(Dataset entries)
--------

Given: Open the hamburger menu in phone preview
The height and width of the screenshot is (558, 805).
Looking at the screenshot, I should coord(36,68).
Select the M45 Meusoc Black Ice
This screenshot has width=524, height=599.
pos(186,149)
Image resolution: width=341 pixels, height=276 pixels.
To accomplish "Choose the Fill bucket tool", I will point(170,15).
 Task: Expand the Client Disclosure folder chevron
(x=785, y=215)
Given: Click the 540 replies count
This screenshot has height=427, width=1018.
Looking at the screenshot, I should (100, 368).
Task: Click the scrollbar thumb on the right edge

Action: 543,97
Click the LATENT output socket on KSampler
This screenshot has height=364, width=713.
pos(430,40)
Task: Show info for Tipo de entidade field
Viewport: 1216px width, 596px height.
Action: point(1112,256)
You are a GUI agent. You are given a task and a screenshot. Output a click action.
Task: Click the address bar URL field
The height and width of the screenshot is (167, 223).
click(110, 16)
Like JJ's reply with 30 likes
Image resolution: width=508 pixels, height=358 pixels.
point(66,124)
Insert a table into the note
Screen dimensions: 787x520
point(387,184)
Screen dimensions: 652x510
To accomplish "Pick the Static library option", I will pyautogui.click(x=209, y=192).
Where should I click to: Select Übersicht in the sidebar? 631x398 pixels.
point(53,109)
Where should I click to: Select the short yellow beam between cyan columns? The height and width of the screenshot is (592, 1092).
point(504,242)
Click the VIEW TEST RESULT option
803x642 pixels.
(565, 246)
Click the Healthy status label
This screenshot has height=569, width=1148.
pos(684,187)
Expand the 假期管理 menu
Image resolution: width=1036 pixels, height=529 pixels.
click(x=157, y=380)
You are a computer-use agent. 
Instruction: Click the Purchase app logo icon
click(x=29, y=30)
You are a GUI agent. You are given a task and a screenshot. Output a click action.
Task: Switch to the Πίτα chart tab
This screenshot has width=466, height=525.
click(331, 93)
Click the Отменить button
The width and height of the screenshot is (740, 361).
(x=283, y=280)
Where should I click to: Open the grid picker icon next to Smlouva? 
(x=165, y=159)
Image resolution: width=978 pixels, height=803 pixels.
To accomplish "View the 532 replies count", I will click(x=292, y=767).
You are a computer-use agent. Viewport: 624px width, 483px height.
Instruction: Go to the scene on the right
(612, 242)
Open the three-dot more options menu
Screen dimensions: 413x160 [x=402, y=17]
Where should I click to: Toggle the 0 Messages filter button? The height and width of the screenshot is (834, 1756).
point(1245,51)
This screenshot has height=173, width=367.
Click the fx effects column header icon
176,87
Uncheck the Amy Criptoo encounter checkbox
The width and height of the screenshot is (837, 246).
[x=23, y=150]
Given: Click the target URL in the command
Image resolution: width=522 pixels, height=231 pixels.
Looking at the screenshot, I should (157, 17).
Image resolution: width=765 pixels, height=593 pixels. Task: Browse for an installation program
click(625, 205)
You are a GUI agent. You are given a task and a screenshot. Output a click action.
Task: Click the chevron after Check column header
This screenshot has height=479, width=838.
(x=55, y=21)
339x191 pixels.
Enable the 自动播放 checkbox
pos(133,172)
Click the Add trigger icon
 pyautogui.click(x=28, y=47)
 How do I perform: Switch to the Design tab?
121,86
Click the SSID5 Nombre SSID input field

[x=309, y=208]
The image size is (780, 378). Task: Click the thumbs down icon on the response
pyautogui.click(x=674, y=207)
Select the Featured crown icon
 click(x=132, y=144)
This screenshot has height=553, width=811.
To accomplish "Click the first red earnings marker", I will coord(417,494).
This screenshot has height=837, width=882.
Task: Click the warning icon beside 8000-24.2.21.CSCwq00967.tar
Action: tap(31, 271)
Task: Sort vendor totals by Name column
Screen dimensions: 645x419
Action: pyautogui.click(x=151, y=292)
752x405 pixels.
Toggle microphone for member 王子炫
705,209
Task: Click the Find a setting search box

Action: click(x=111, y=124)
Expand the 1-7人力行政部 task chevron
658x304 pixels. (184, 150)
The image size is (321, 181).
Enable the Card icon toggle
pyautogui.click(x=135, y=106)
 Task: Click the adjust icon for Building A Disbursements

--------

When a line of the data holds the string "computer", pick it out and copy it.

* _Answer box_:
You are a computer-use agent. 
You are a computer-use agent. Viewport: 624px width, 483px height.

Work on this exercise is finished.